Ce mécanisme, prévu dans le cadre fédéral, permettrait de soutenir des zones touchées par d’importantes vagues de licenciements et de faciliter leur reconversion économique. Concrètement, le dispositif peut être activé lorsqu’une zone subit au moins 500 licenciements sur une période de trois ans. Il permet ensuite de désigner une “zone de soutien”, ouvrant la voie à des aides ciblées pour les entreprises investissant et créant de l’emploi.
Parmi les avantages envisagés : une exonération de 25 % du précompte professionnel, correspondant à une réduction estimée entre 4 et 5 % des coûts salariaux.
Pour être activé, le pacte nécessite toutefois un accord de coopération entre la Région et le gouvernement fédéral. Bruxelles est aujourd’hui la seule Région du pays à ne pas encore avoir conclu cet accord, contrairement à la Flandre et à la Wallonie.
Objectif : 70 % d’emploi d’ici 2030
Pour Laurent Hublet, cet outil s’inscrit dans une stratégie plus large de relance économique. “Notre objectif est d’atteindre 70 % de taux d’emploi en 2030. Le Pacte de Compétitivité est un levier essentiel pour y parvenir”, affirme le ministre.

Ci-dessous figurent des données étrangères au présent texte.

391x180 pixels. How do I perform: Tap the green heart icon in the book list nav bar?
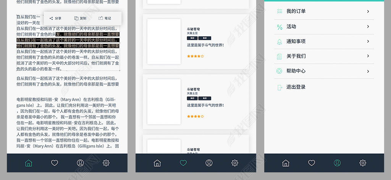pos(183,163)
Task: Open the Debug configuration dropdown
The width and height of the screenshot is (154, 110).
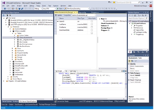Action: tap(37, 8)
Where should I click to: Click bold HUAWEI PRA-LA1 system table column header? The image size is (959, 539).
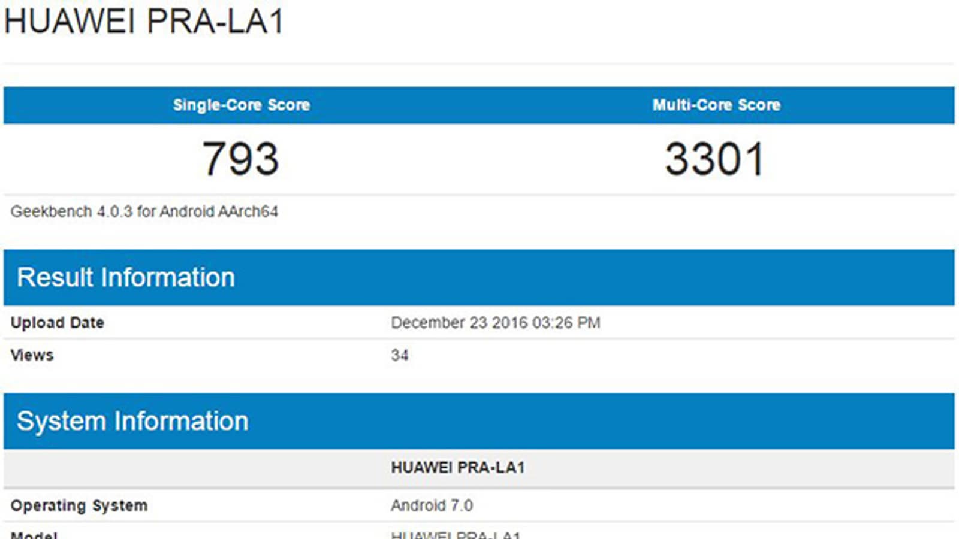(457, 468)
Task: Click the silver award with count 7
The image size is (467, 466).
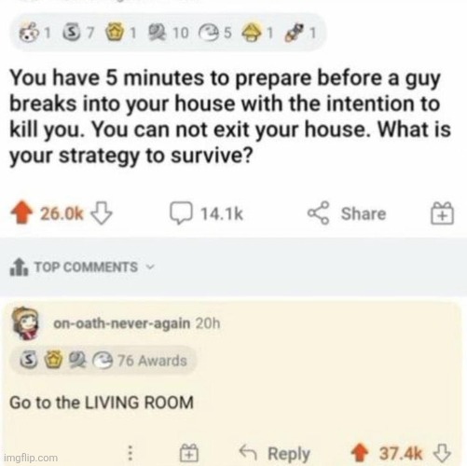Action: (77, 33)
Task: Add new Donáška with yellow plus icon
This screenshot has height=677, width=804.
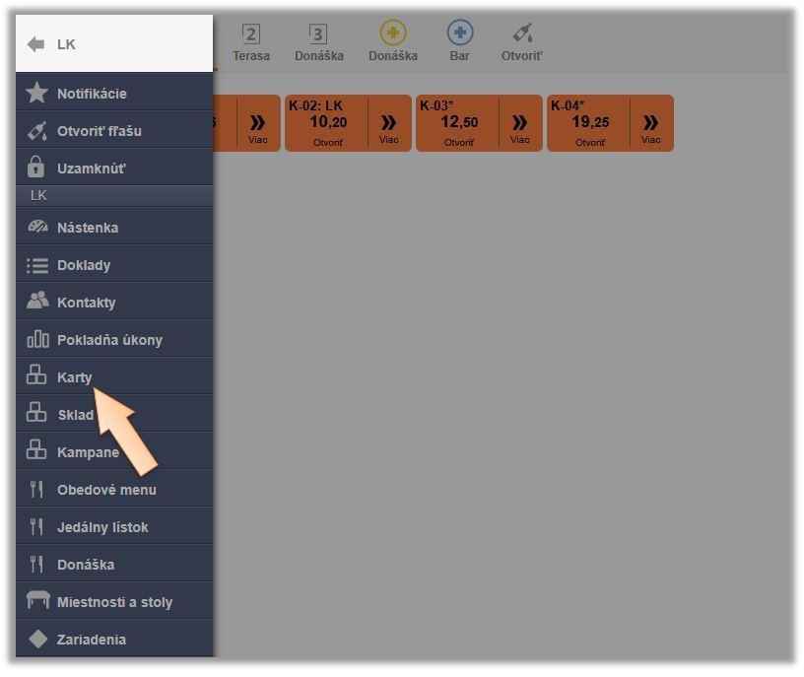Action: click(x=393, y=34)
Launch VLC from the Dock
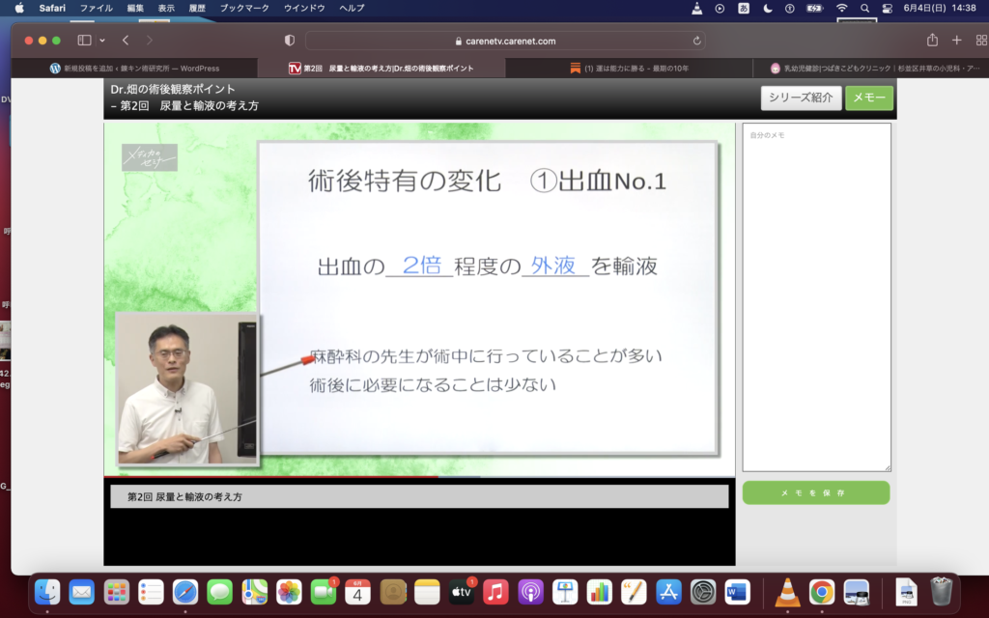 (787, 591)
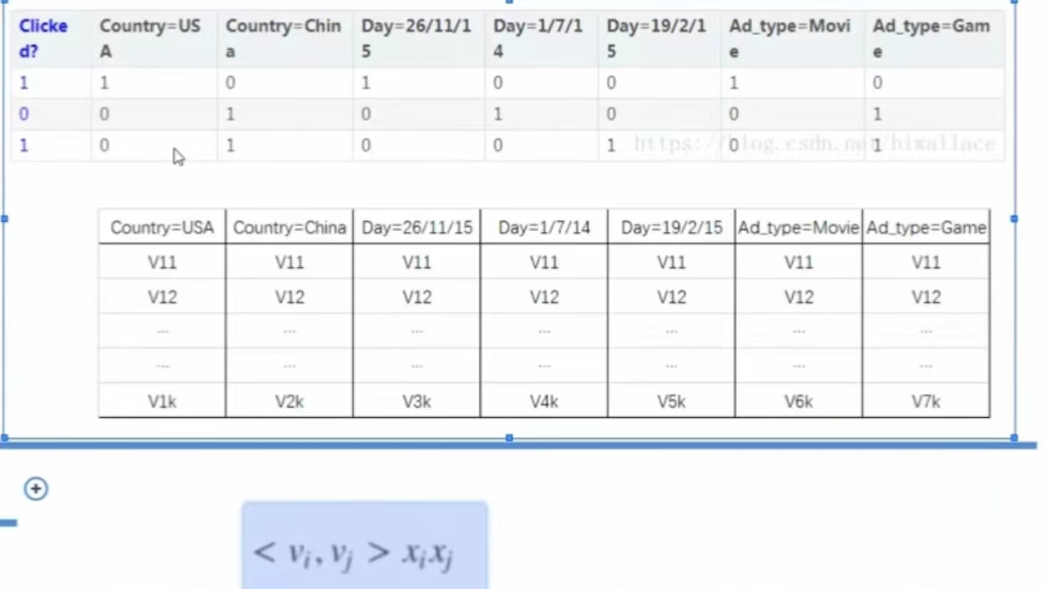Click the Day=1/7/14 header of the lower table
The image size is (1045, 589).
[x=543, y=227]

Il estime également que ce mécanisme pourrait jouer un rôle important dans la reconversion industrielle de la Région, notamment après la fermeture du site Audi Forest. En parallèle, le gouvernement bruxellois travaille sur un dispositif complémentaire de “zones d’accélération économique”, destiné à renforcer l’attractivité des sites industriels de la capitale.
Le dossier sera également évoqué au niveau européen, Laurent Hublet devant défendre ce concept lors d’un Conseil Compétitivité de l’Union européenne, dans le cadre des discussions sur la réindustrialisation du continent. Selon le ministre, ces outils combinés doivent permettre à Bruxelles de disposer de nouveaux leviers pour attirer des investissements et soutenir la création d’emplois.